Given problem 1:
Repeat the passage of the Essence Layer text word for word, from "Not a departure." to "kept choosing instead.".

Text passage:
[Begin]

The Essence Layer: Less Everything. More You. #54
Week 54 marks a pivot into our concentrated essence. Reduce down to our true nature, choosing a creative path over inherited legacies. Through essentialism, cut clutter, use our defiance as fuel to erase financial anxiety, & build what remains in raw vulnerability.
A year of honest peeling. Some of it went deep — uncomfortably deep. A documented becoming in real time, layers examined, wounds named, patterns recognized. That was necessary. That was the work. That is the becoming.
This is what comes after the work.
Not a departure. A direction. The past as catalyst, not residence. Present tense. Forward facing. Eliminate the fear of a bad future and the memory of a bad past — and what's left is the only thing that was ever really yours anyway.
What the Onion Leaves Behind
Reduce an onion enough — real heat, real time, real reduction — and what remains isn't, nothing.
It's concentrated. Pure. The essential compounds that were always there underneath the layers, the moisture, the outer skin. The thing that can't be removed without the onion ceasing to be an onion.
That's not a metaphor for a better version of yourself. That's a description of what was always there. Before the conditioning. Before the roles. Before the life that was handed to you and the life you kept choosing instead.

[End]

Data entries:

[Begin]

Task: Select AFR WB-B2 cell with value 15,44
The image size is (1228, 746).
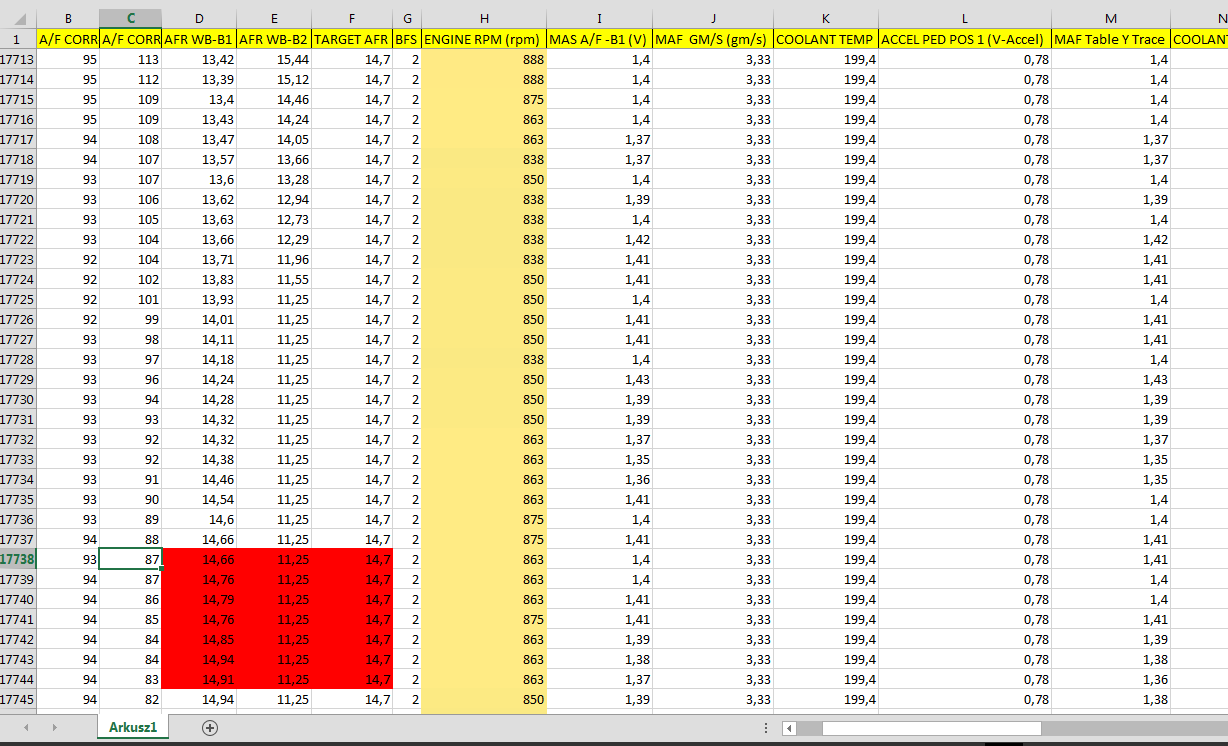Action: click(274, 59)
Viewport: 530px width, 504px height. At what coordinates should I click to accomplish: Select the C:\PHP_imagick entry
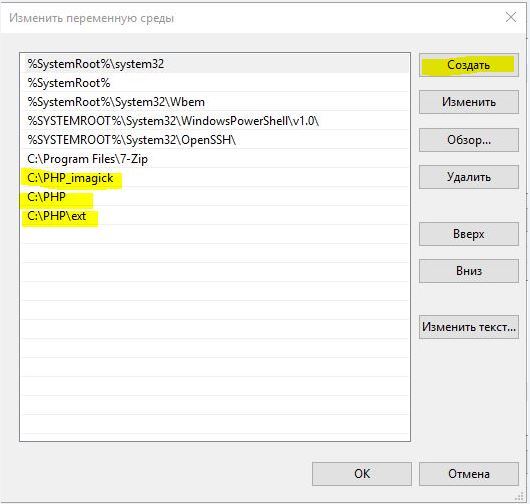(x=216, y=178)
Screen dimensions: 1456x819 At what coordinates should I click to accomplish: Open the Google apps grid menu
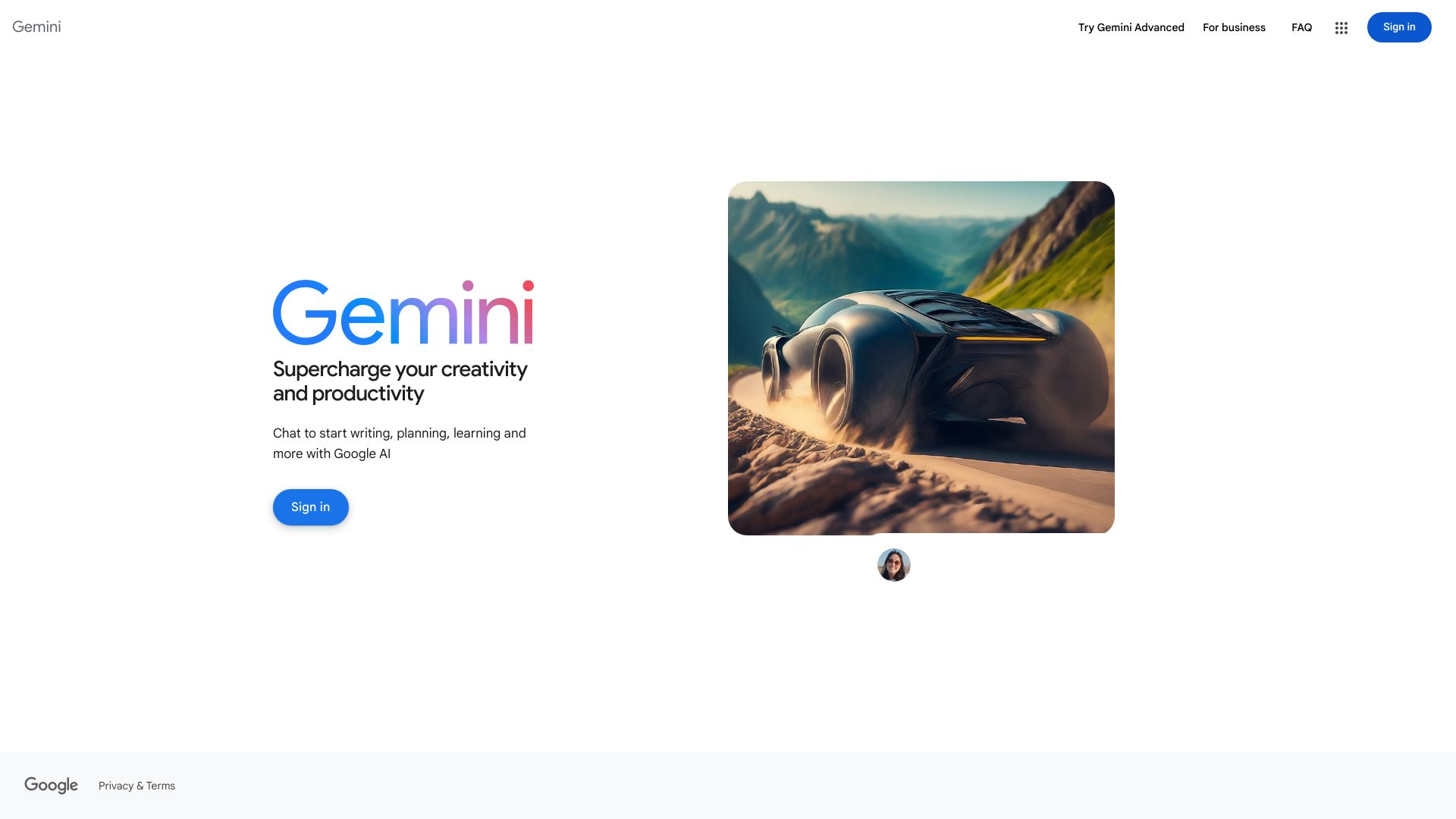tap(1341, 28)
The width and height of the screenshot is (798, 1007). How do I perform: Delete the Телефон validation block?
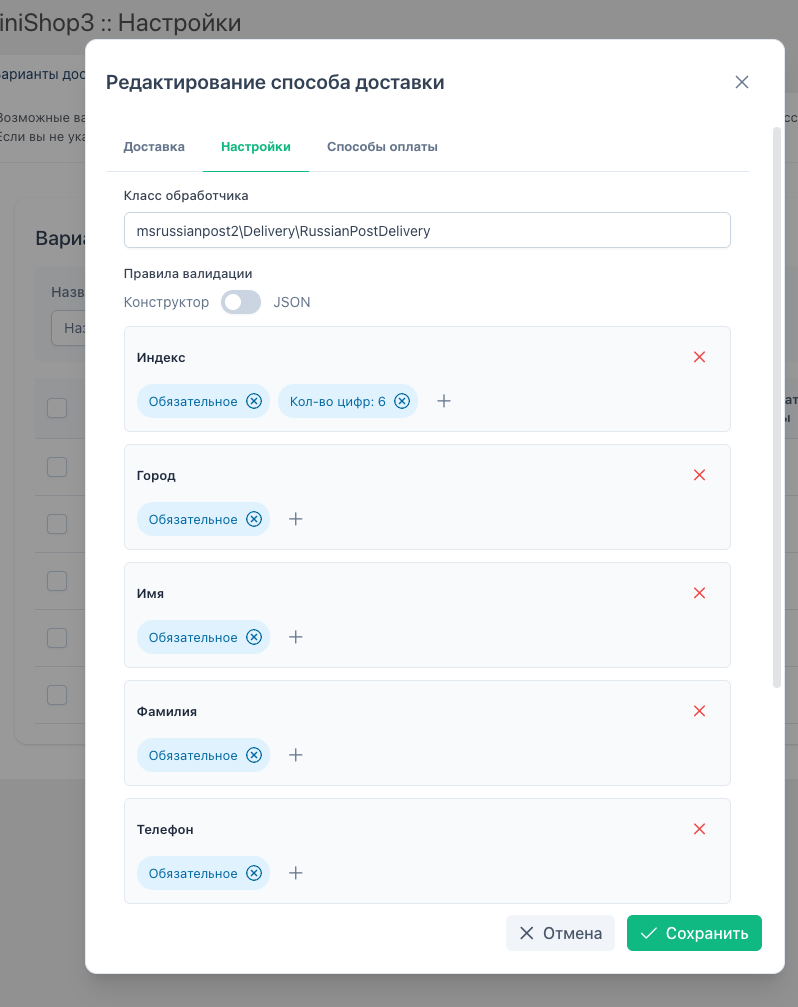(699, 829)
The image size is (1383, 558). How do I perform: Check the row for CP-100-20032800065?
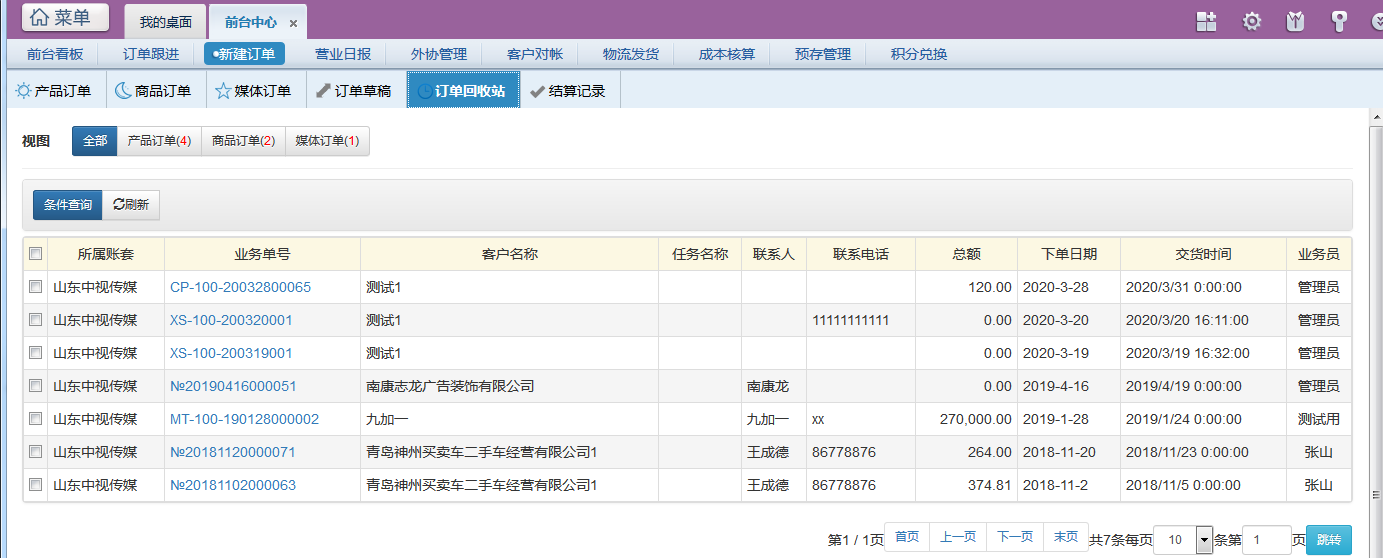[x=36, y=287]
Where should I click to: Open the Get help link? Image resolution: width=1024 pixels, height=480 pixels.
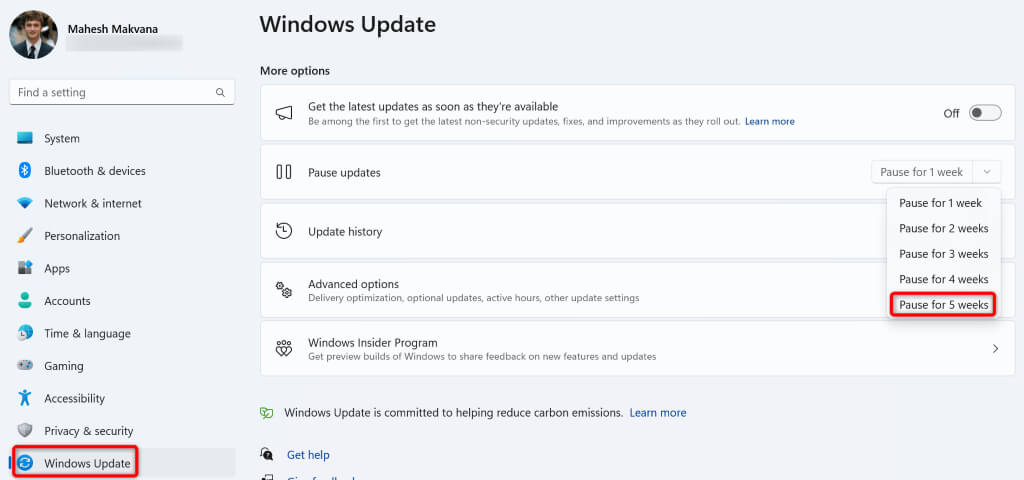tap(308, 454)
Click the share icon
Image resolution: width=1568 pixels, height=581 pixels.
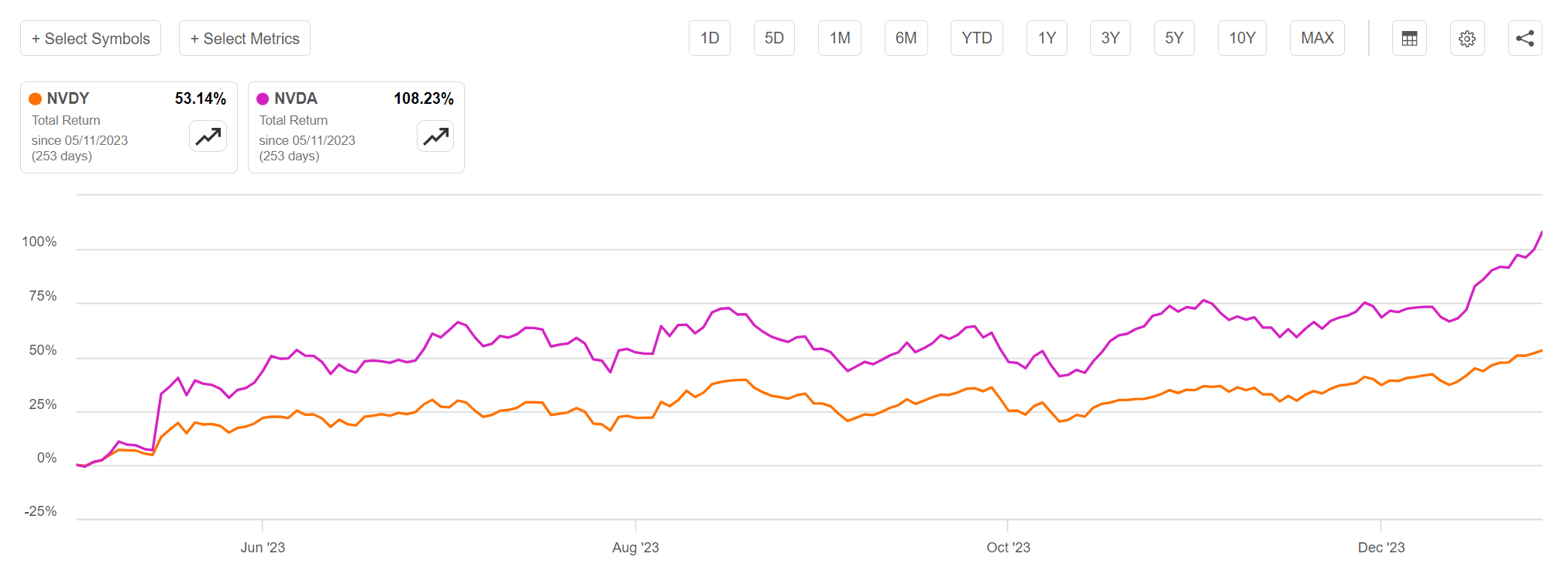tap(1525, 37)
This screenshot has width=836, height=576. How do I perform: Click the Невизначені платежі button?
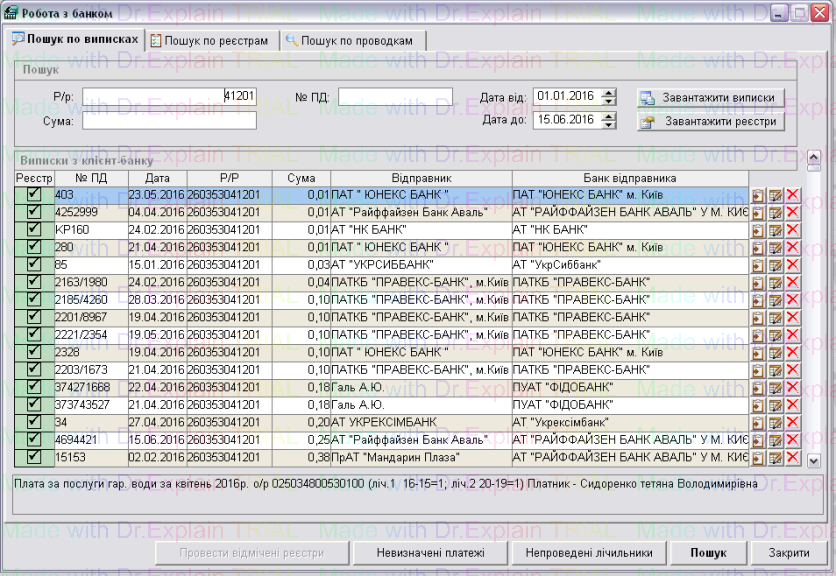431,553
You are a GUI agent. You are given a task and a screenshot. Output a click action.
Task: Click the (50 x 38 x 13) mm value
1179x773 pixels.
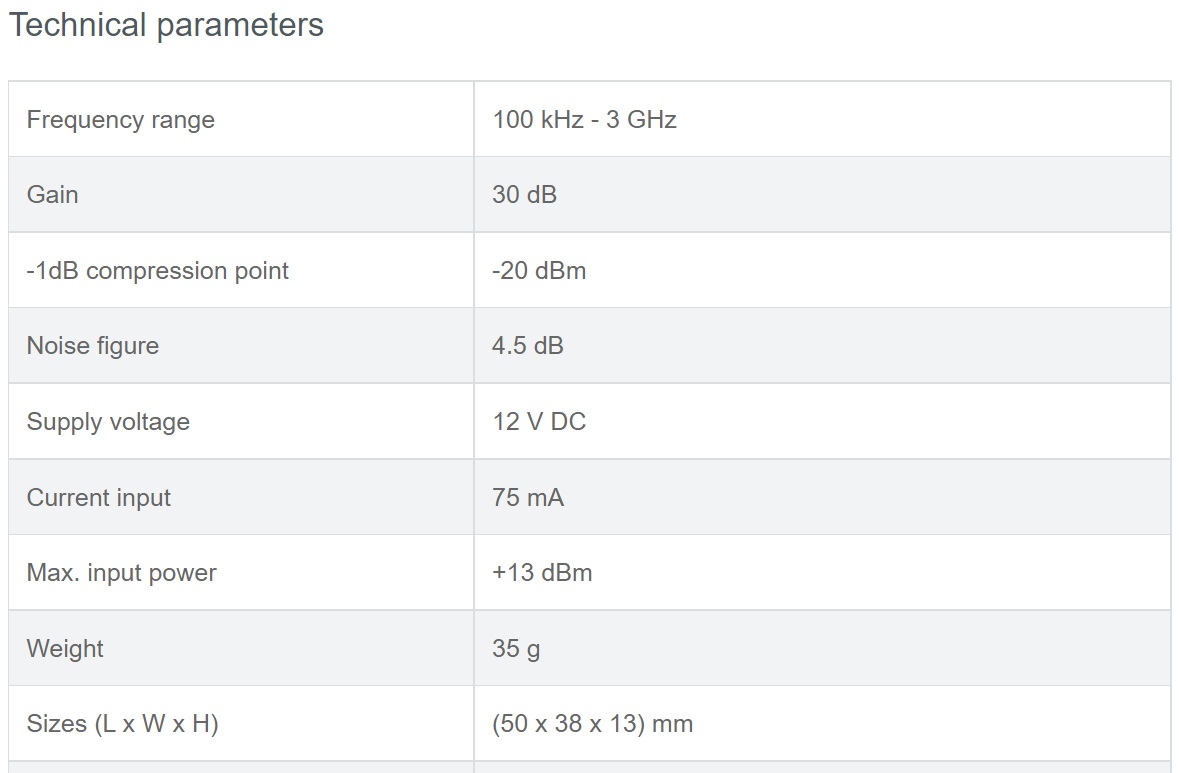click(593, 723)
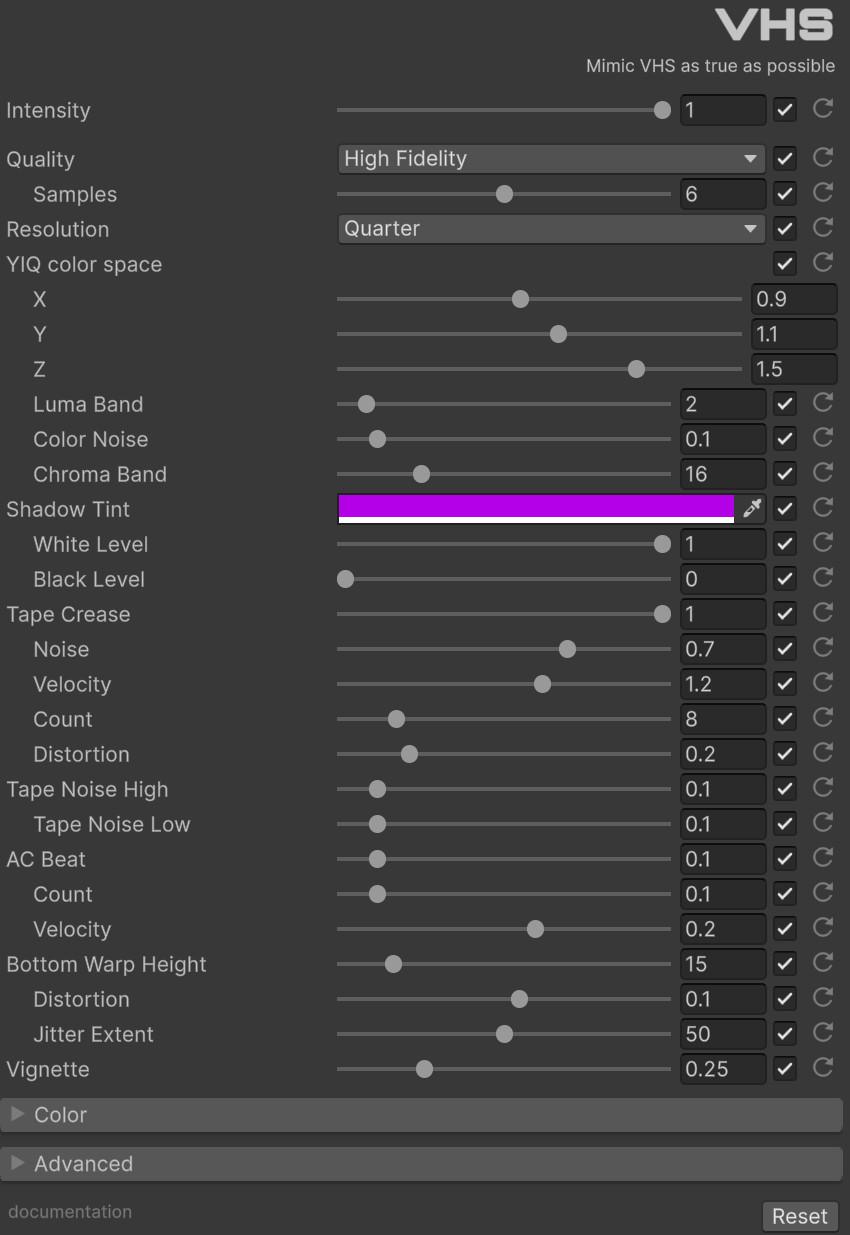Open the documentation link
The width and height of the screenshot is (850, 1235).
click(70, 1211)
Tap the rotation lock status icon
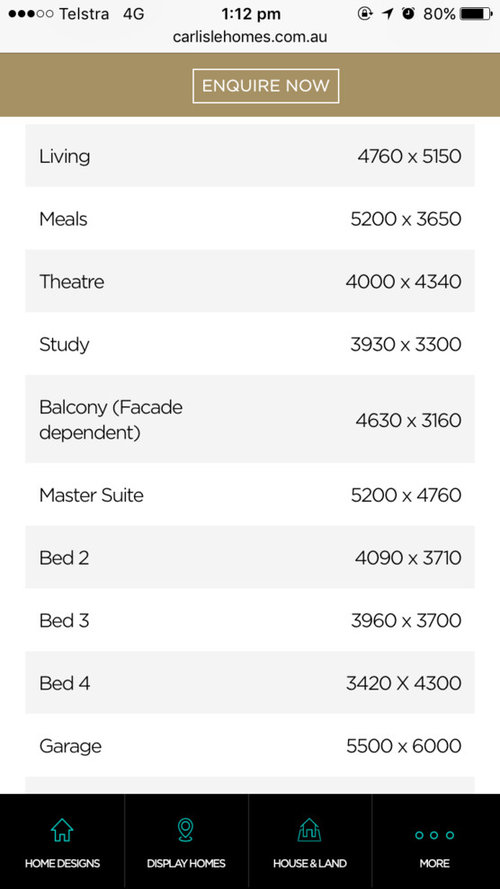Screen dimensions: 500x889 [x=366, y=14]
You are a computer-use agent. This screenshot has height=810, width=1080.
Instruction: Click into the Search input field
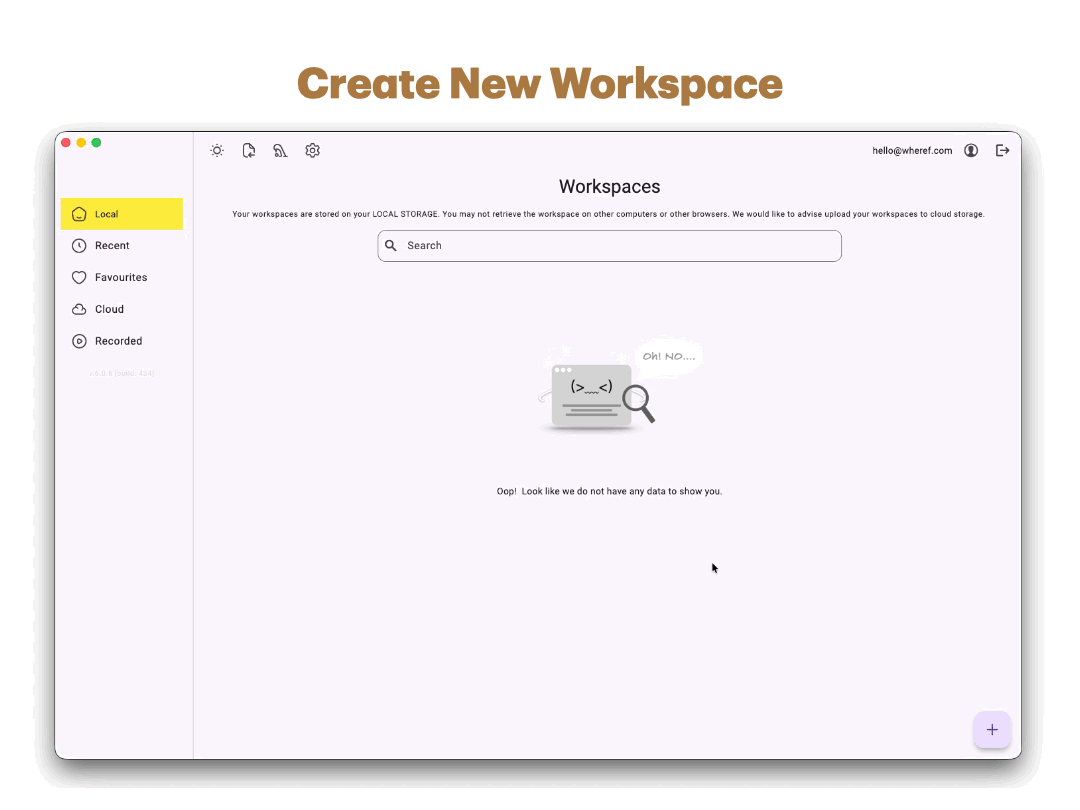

[End]

Given problem 2:
Format the records, from their start to the line with "tap(1341, 28)", as a numbered list without blank lines, and leave the pictures out.

Exercise result 1:
Not a departure. A direction. The past as catalyst, not residence. Present tense. Forward facing. Eliminate the fear of a bad future and the memory of a bad past — and what's left is the only thing that was ever really yours anyway.
What the Onion Leaves Behind
Reduce an onion enough — real heat, real time, real reduction — and what remains isn't, nothing.
It's concentrated. Pure. The essential compounds that were always there underneath the layers, the moisture, the outer skin. The thing that can't be removed without the onion ceasing to be an onion.
That's not a metaphor for a better version of yourself. That's a description of what was always there. Before the conditioning. Before the roles. Before the life that was handed to you and the life you kept choosing instead.

Exercise result 2:
1. Task: Select AFR WB-B2 cell with value 15,44
2. The image size is (1228, 746).
3. Action: click(274, 59)
4. Viewport: 530px width, 504px height. At what coordinates should I click to accomplish: Select the C:\PHP_imagick entry
5. (x=216, y=178)
6. Screen dimensions: 1456x819 At what coordinates should I click to accomplish: Open the Google apps grid menu
7. tap(1341, 28)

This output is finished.